目視する時にはすでに五指が体を締め付けていた。

「ッ・・・!」

や  られた・・・!


貴方の泣き顔を見るのは三度目ですね
一度目は前の世界で、最初のクリスマスの日の事
二度目は、ロイを消去した時
三度目は、今この時
貴方の泪は全て彼の為に流されている
私の知る限りでは



眼前が右手に覆われて全てが真っ白になる。

あぁ

この感覚

知っているはずもないのに思い出した

これがきっと

けされる     
死ぬ 瞬間




これだけは伝えておきましょう


あのときロイは


他のもの達同様
自ら消される事を承諾してくれました



自分は貴方と共に、この世界に生き続けるからと言って





空のように、澄んだ青い瞳をしていた

燃える炎のような、鮮やかな焔色の髪だった

暖かく包むような、優しい声だった


僕と同じ、何千、何万の人の命を預かった者だった


炎の紋章の名の元

戦に身をおき、多くの犠牲を払い、勝利を切り開く

その宿命に生まれた子だった


まだたった15歳なのに
どんなに辛くても必死に背筋を伸ばして
どんなに悲しくても真っ直ぐに前を見て


まるで、昔の自分を見ているようで

あの頃、どんなに辛かったか

思い出すようで

純粋を保ち続けている彼を

曇らせないように、壊さないように

大切にしたかった



でも彼は強かったんだ

僕とは違う強さを持っていた

彼を見ては自分のあり方に疑問を持って

綺麗なまま、戦い続ける姿

時には首を絞められたように苦しくて


それでも
彼は

僕を
受けれいれてくれた

好きだと言ってくれた
大好きだと 言ってくれた


そうか
君は

そんなことを言っていたんだね

悲しくて、自分が辛すぎて
聞こえていなかったのか

ごめんね

ロイ



真っ白だった世界の中
目の前に浮かび上がった君の姿は正しくその通りで
僕の顔を見て、あの日と変わらぬ笑顔を見せてくれた



「君の中にも、僕は生き続けているの?」



一瞬、不思議そうな顔をして
また、笑った



「当たり前じゃないか。」





あぁ、君の声
ようやく

君のすがた、見えるよ
君の気持ち、伝わるよ

今なら
あぁ、お願い
もう少しだけ



「ロイ。
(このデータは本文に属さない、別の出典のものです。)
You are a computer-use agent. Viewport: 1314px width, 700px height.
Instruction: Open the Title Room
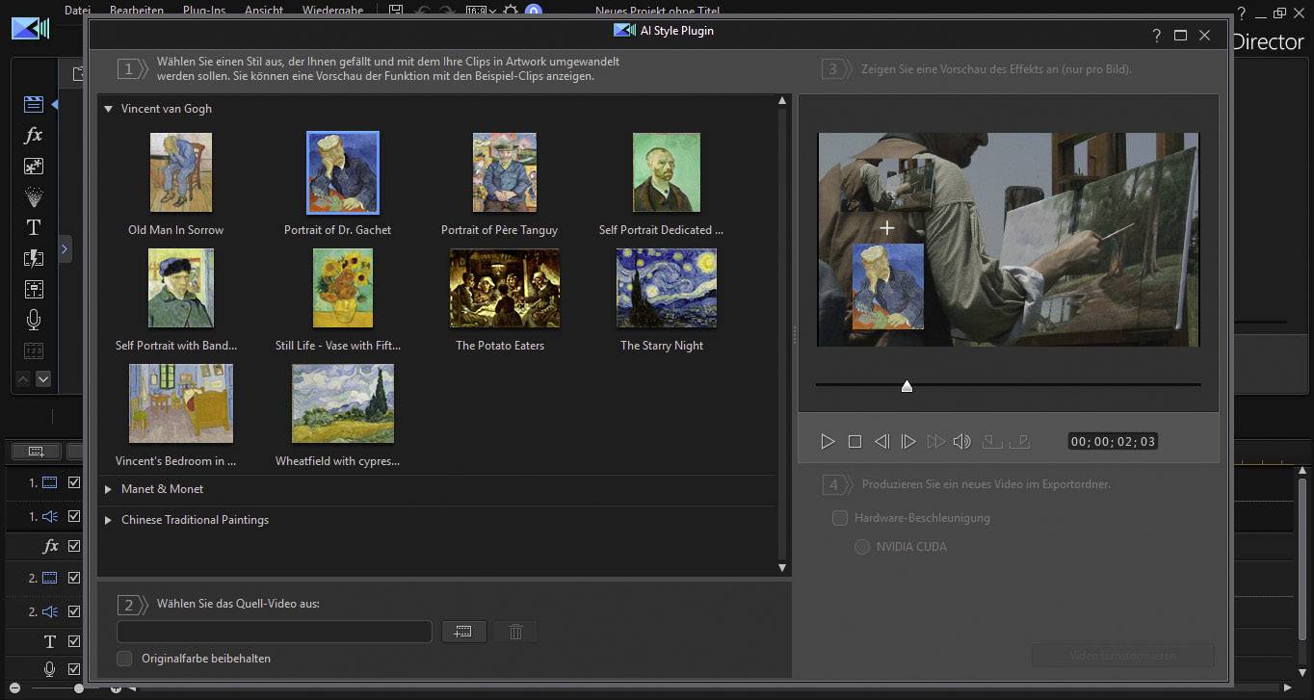pos(33,227)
」


言葉 届かなくなる前に
記憶 全てなくす前に

ロイ

なに、マルス

全て消える前に




愛してるよ



あの頃、何度も言った言葉たちをもう一度
そのひとつ、その一度たりとも
偽りはなかったから




僕も、マルスのこと
愛、してる




少し照れながら言う
その仕草、変わらないね





ずっと、一緒だよ






これから先
どれだけの時と世界を経ても





だいじょうぶ

いつまでも

一緒だよ





もう誰も
僕達を引き離せない








僕の中に君が
君の中に僕が

永遠に生き続けるから








HIDDEN CHARACTER No.02 『マルス』
不具合が確認されている部分を修正しました。
『マルス』の乱闘成績を不具合が確認される前の記録にリセットしました。
『マルス』の不具合による他キャラクターへの影響で確認された不具合を修正しました。
動作確認問題ありません。
『マルス』の凍結を解除し、再起動します。